Domingo 12 del Tiempo ordinario (B)
PRIMERA LECTURA
Aquí se romperá la arrogancia de tus olas
Lectura del libro de Job 38, 1.8-11
El Señor habló a Job desde la tormenta: «¿Quién cerró el mar con una puerta, cuando salía impetuoso del
seno materno, cuando le puse nubes por mantillas y nieblas por pañales, cuando le impuse un límite con
puertas y cerrojos, y le dije: “Hasta aquí llegarás y no pasarás; aquí se romperá la arrogancia de tus
olas”?»
Salmo responsorial 106, 23-24.25-26.28-29.30-31 R/. Dad gracias al Señor, porque es eterna su
misericordia
SEGUNDA LECTURA
Lo antiguo ha pasado, lo nuevo ha comenzado
Lectura de la segunda carta del apóstol san Pablo a los Corintios 5, 14-17
Nos apremia el amor de Cristo, al considerar que, si uno murió por todos, todos murieron. Cristo murió
por todos, para que los que viven ya no vivan para sí, sino para el que murió y resucitó por ellos. Por
tanto, no valoramos a nadie según la carne. Si alguna vez juzgamos a Cristo según la carne, ahora ya no.
El que es de Cristo es una criatura nueva. Lo antiguo ha pasado, lo nuevo ha comenzado.
EVANGELIO
¿Quién es éste? ¡Hasta el viento y las aguas le obedecen!
Lectura del santo evangelio según san Marcos 4, 35-40
Un día, al atardecer, dijo Jesús a sus discípulos: «Vamos a la otra orilla.» Dejando a la gente, se lo
llevaron en barca, como estaba; otras barcas lo acompañaban. Se levantó un fuerte huracán, y las olas
rompían contra la barca hasta casi llenarla de agua. Él estaba a popa, dormido sobre un almohadón. Lo
despertaron, diciéndole: «Maestro, ¿no te importa que nos hundamos?» Se puso en pie, increpó al viento
y dijo al lago: «¡Silencio, cállate!» El viento cesó y vino una gran calma. Él les dijo: «¿Por qué sois tan
cobardes? ¿Aún no tenéis fe?» Se quedaron espantados y se decían unos a otros: «¿Pero quién es éste?
¡Hasta el viento y las aguas le obedecen!»
La tempestad calmada
Si la semana pasada Jesús nos contaba parábolas contra el desánimo, en esta nos enseña
a enfrentarnos con situaciones extremas. El desánimo, decíamos, es una enfermedad del
alma, que se desinfla y se queda sin fuerzas, y siente la tentación de bajar los brazos y
dejar de luchar. Pero hay situaciones que nos superan sin remedio, por más que
luchemos y pongamos todo nuestro empeño y nuestra mejor voluntad, hasta el punto de
amenazar, no ya sólo el sentido de nuestra existencia, sino esa existencia misma. Una
tormenta en medio del mar es, tal vez, la imagen perfecta de esta situación. Los
elementos se desatan, se produce una situación de caos absoluto, en el que perdemos
por completo el control, y nos encontramos en peligro de muerte inminente. Y cuando
las propias fuerzas fallan de este modo estrepitoso, sólo queda el recurso de pedir
auxilio, en último término, de encomendarnos a Dios. Pero, precisamente entonces no
es raro chocarse con el silencio de Dios. Aquel que podría salvarnos parece estar
ausente, o dormido, en todo caso, indiferente a lo desesperado de nuestro apuro.

▶ [Datos almacenados]

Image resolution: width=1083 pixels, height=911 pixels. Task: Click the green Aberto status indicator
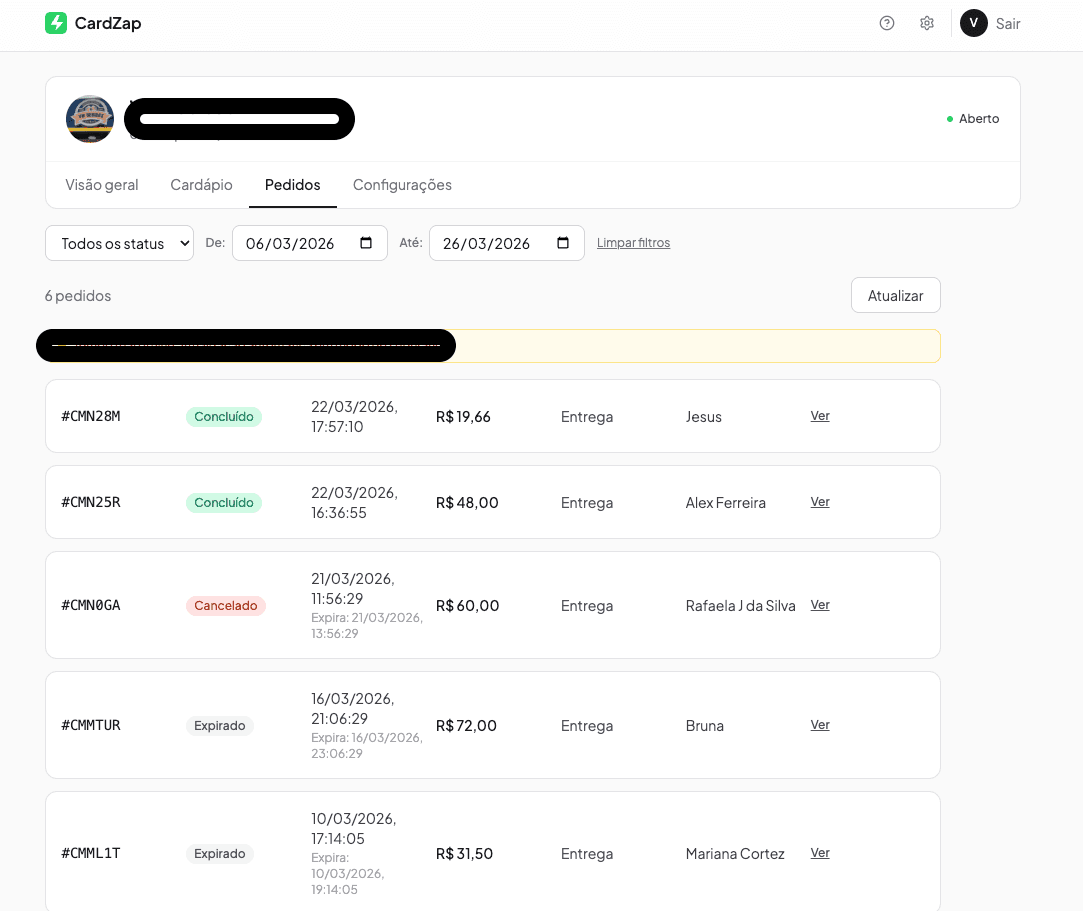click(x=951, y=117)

==

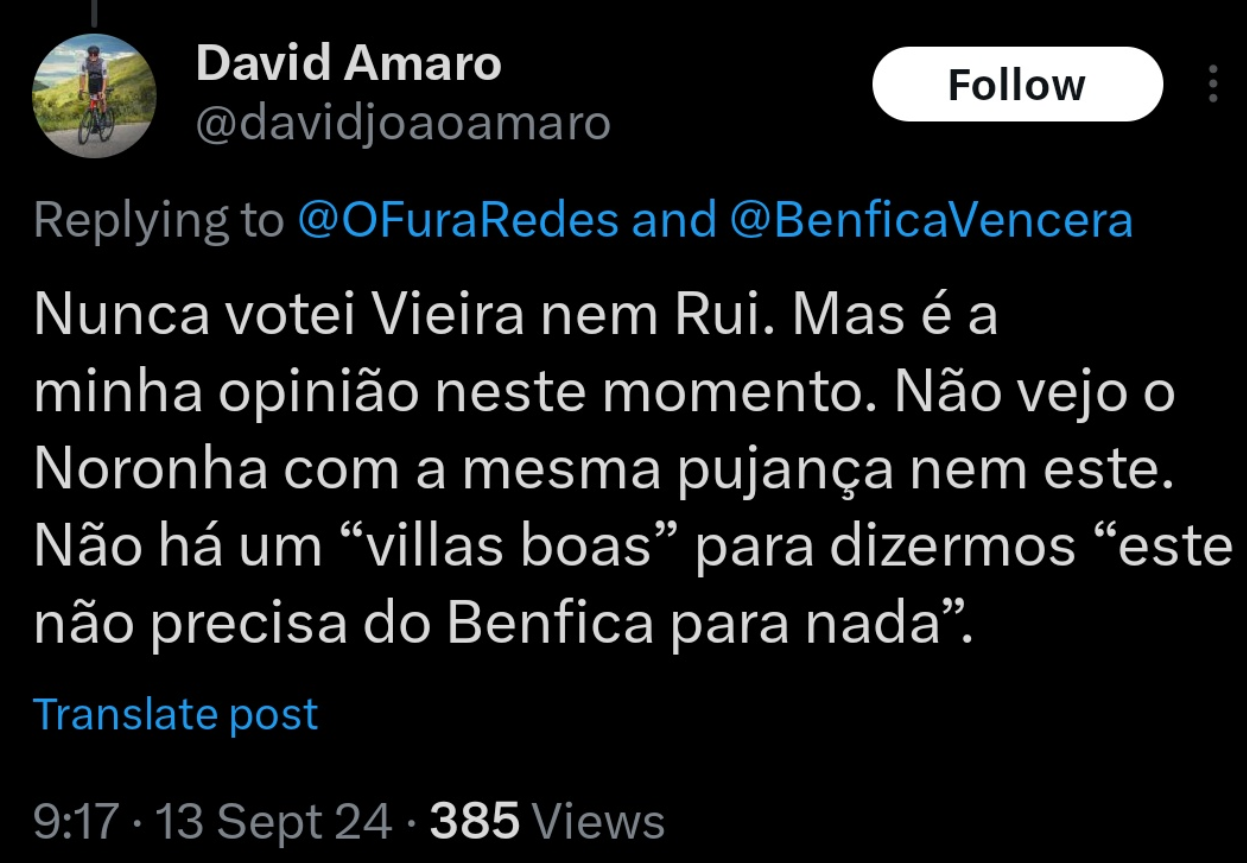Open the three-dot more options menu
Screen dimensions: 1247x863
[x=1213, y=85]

▶ [Partes del ejercicio]
1. Según el texto sobre la tempestad calmada, ¿por qué una tormenta en medio del mar es tal vez la imagen perfecta de las situaciones que nos superan sin remedio? Responde en una a tres oraciones.
2. Continúa el texto sobre la tempestad calmada a partir de su última oración.

▶ [Respuestas numeradas]
1. En una tormenta así los elementos se desatan y se produce un caos absoluto en el que perdemos por completo el control. Además, nos encontramos en peligro de muerte inminente.

2.
Y la cosa se agrava si tenemos en cuenta que es precisamente él el que nos ha
embarcado en esta singladura. Podríamos habernos quedado tranquilamente en nuestra
orilla, en nuestras pequeñas y cotidianas preocupaciones, en nuestras seguridades, pero
ha sido él quien nos ha dicho (incluso mandado) “vamos a la otra orilla”.
Frente a toda comprensión de la fe como acomodación o pasividad, continuamente nos
encontramos con esta llamada a ponernos en pie y salir de nuestra orilla: de nuestras
seguridades, de nuestros hábitos, de nuestros prejuicios. Así como Dios llamó a
Abraham a salir de su tierra (Gn 12, 1), al pueblo de Israel, de la esclavitud de Egipto
(cf. Ex 3, 7-8), a los discípulos a abandonar de sus redes (Mc 1, 16-18), también a
nosotros nos invita a “pasar a la otra orilla”, a ir más allá, a no quedarnos parados,
contentos (o descontentos) en nuestro pequeño mundo, nos llama a correr el riesgo de
estar en camino, incluso afrontando peligros que pueden amenazarnos y hasta poner en
peligro nuestra vida.
Lo que no podemos a veces entender es que quien nos ha embarcado en esta peligrosa
singladura, complicándonos así la existencia, después parezca desentenderse de
nosotros cuando esas amenazas escapan por completo de nuestro control. Así suena el
grito desesperado de los discípulos: “¿Es que no te importa que nos hundamos?”
Podemos experimentar el huracán en diversas circunstancias de nuestra vida, que no
podemos controlar, y en las que todos nuestros esfuerzos parecen inútiles. Puede ser una
grave enfermedad, para la que no estábamos preparados, o una crisis familiar, o una
situación laboral extrema. Hay veces en que nos parece que el mundo se hunde a
nuestros pies, no alcanzamos a descubrir la salida, y, encima, nuestros gritos
angustiados en forma de oración parecen caer en el vacío: Dios no escucha, parece
ausente o dormido.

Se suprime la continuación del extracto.